Carrie & Lowell, justement, venons-y. Quiconque maintiendra ne pas chercher partout dans les nouveaux pèlerinages musicaux de Sufjan Stevens des vestiges de cette oeuvre parfaite est full of shit. On est là pour vous annoncer qu’avec Javelin, le musicien emprunte à nouveau les sentiers d’un son acoustique, d’une écriture à la fois crue et délicate, d’un éclat mélancolique. Les mêmes allées qui font de lui un artiste à la sensibilité inimitable. Puis il y a aussi du bandjo, Sufjan Stevens oblige. Dans les toutes premières notes de So You Are Tired, on se risque même à reconnaître le piano de Visions of Gideon, ou un visage mouillé de larmes rendu doré par la lueur d’une cheminée dans une villa quelque part dans le nord de l’Italie. Mais Stevens n’est pas, plus seul sur Javelin. L’opus entier est parcouru de chœurs qui tantôt le poursuivent, tantôt le charment et le consolent. A Running Start est un pur produit de ce style aux voix illuminées. Illuminé, Genuflecing Ghost (imaginer une fantôme en position de prière) l’est aussi, mais plutôt dans le genre fanatique christique ; genre qui – et ça nous arrache les lèvres de l’admettre – est peut-être bien la recette de la grâce de Sufjan Stevens. À bien y penser, c’est cette adoration de God – personnage principal de nombres de ses titres – , la foi étalée dans toute l’oeuvre de Stevens, qui donne à sa musique son air miraculeux. Comme lorsque le musicien prie “Jesus lift me up to a higher place” sur Everything That Rises, dont la chorale presque suppliante rappelle encore la nef d’une église.

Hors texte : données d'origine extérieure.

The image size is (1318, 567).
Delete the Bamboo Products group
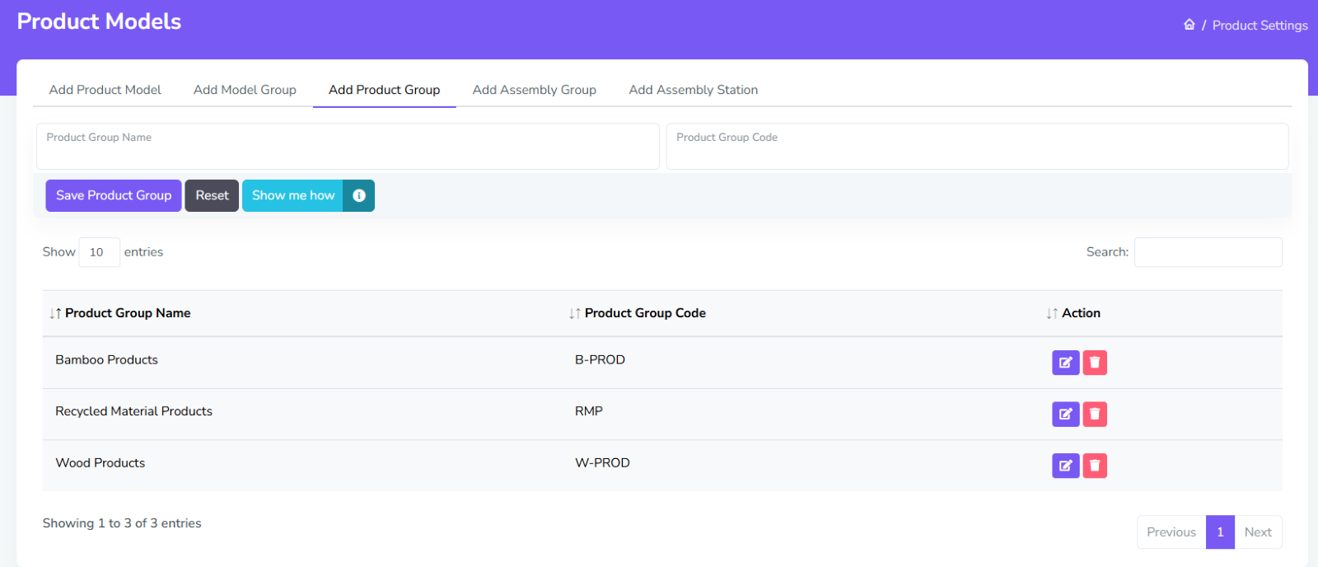click(x=1095, y=363)
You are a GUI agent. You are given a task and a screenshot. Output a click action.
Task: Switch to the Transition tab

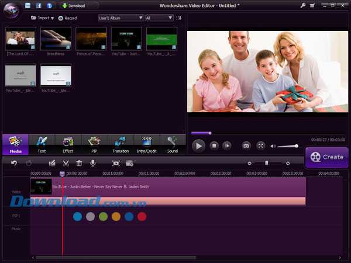[121, 144]
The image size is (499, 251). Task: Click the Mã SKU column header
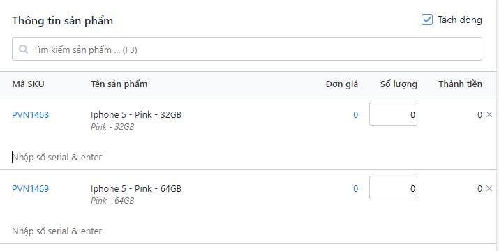(x=28, y=84)
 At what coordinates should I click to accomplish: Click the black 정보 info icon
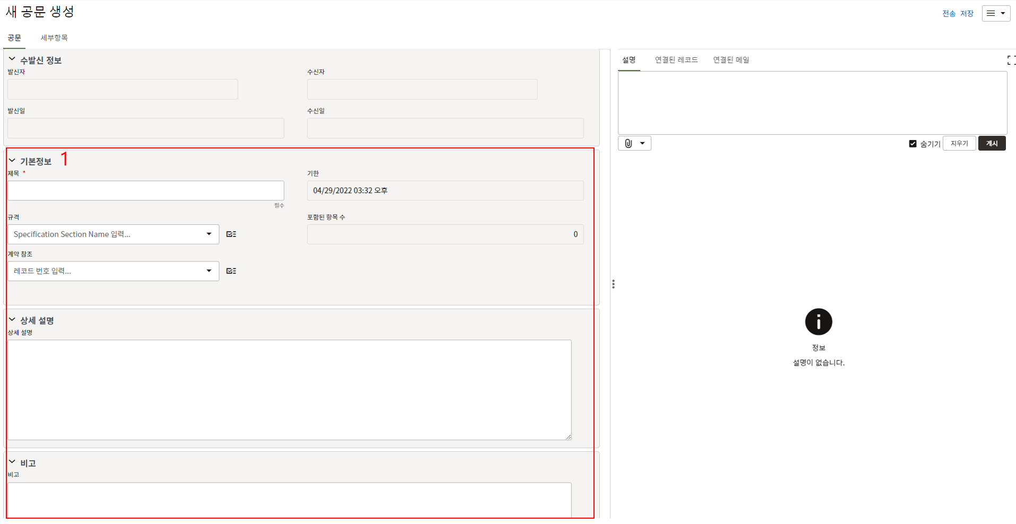click(x=818, y=322)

À moins que l’inspiration divine ne lui vienne de ses relations terrestres ? My Red Little Fox enjoint doucement un·e amant·e à s’abandonner à l’amour. Puis les chœurs s’en mêlent, les paroles se font tendrement pressantes et Stevens se risque à plus d’explicité :

Now, I sing it won’t you kiss

me like the wind that flows

within your veins?

On se risque quant à nous à désigner ce morceau comme notre préféré. Étincelante de beauté, de justesse et de pudeur, la voix de Sufjan Stevens nous y bouleverse avec une maîtrise presque diabolique. En compétition également pour le titre de chouchou, il y a Will Anybody Ever Love Me ?, chanson plus pêchue qui rappelle le temps de l’album Illinois et se risque même à quelques percussions. L’artiste y explore la recherche d’amour véritable, loin de l’ego et des rancunes. “In every season pledge allegiance to my heart“, réclame Stevens, ou “let me go“. Aime-moi totalement ou pas du tout, parce que sinon, à quoi bon ? Le tout sonne comme la bande originale d’une photo de Nan Goldin, des amant·es abîmé·es au bord du lit, prêt·es à se dire au revoir. Mais peut-être Sufjan Stevens a-t-il trouvé cet amant dévoué qu’il désirait tant en la personne de son partenaire, Evans Richardson, chef d’équipe du Studio Museum in Harlem, un centre culturel new-yorkais consacré au travail d’artistes noir·es. Le musicien décrit son compagnon comme un être “précieux, irréprochable et absolument exceptionnel en tous points” dans un poste Instagram annonçant la sortie de Javelin et la mort de Richardson, à qui cet album est dédié. There’s a Wolrd, dernier titre de Javelin, apparaît alors comme une fin bien plus grande, des adieux pas pour rire, comme l’envoi d’un petit bateau sur le Gange ; quelques airs de bandjo et un javelot de plus à travers nos cœurs.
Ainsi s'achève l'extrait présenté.